On the Internet the breakthrough came when I downloaded a 2003 paper by Claudio Delgadillo M. entitled "Moss Distribution in the Yucatán Peninsula." That undated paper in PDF format is freely available here.
Delgadillo tells us that about 70 moss species and varieties occur in the Yucatan Peninsula, with the rainier southern region being the mossiest. He also helpfully mentions that certain species are found only on trees, such as Calymperes afzelii, Entodontopsis leucostega, Henicodium geniculatum, Leucobryum incurvifolium, and Octoblepharum albidum, while others restrict themselves to limestone, such as Barbula agraria, Barbula indica, Hyophila involuta, and Neohyophila sprengelii.
Beyond its other values, the carved Maya head outside the Hacienda's restaurant amounts to being a hunk of limestone, and in light of Delgadillo's list of limestone-loving mosses, that fact turns out to be critical to our ID effort.
Looking up pictures and drawings of the four species listed as growing on limestone -- as being "obligate calcicolous species," as Claudio Delgadillo says it -- images of only one species match ours, and they match in every detail we can see.
Therefore, despite this ID technique being so unprofessional, I feel pretty sure that our head-carving moss is the first on Claudio Delgadillo's list, the one he calls Barbula agraria, but which nowadays the updated Flora of North America names HYOPHILADELPHUS AGRARIUS.
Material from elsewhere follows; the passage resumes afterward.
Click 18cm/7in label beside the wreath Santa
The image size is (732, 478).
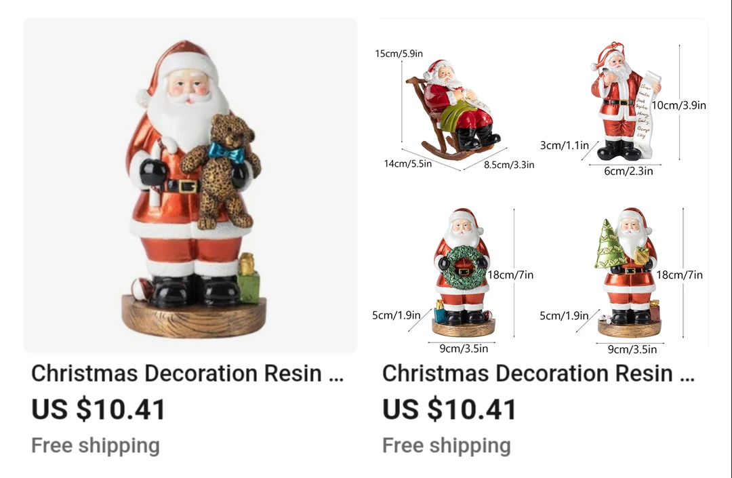point(510,275)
The Flora describes Hyophiladelphus agrarius as forming low crusts, often with cyanobacteria, in low, shady, moist areas on limestone and masonry walls. It's found in the US southeastern states south through Mexico and Guatemala, plus the Caribbean area, and northern South America and Brazil. Sometimes it's referred to as the Barbula Moss, though it no longer belongs to the genus Barbula.